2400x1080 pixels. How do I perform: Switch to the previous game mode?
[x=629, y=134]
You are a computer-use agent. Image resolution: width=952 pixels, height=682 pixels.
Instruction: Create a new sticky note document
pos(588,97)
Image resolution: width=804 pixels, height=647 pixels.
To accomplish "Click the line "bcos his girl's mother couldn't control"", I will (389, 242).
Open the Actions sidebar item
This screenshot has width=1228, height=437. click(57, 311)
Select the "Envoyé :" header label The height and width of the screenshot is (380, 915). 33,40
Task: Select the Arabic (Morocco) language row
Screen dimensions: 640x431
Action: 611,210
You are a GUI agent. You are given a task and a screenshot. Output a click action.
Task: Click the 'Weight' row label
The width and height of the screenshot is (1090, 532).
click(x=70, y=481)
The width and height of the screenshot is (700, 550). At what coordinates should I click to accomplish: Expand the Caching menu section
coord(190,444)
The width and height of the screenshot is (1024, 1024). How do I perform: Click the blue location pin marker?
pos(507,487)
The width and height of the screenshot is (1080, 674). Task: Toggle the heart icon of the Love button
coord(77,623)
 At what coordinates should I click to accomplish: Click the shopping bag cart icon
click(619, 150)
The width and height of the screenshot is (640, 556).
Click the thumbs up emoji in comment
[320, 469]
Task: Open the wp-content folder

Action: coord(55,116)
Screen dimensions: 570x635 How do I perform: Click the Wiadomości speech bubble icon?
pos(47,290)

### [What you will do]
Pick out and copy the lines of the material that include the word "agent".

### [Task result]
You are a computer-use agent. Image resolution: width=952 pixels, height=682 pixels.
You are a GUI agent. You are given a task and a screenshot. Output a click action.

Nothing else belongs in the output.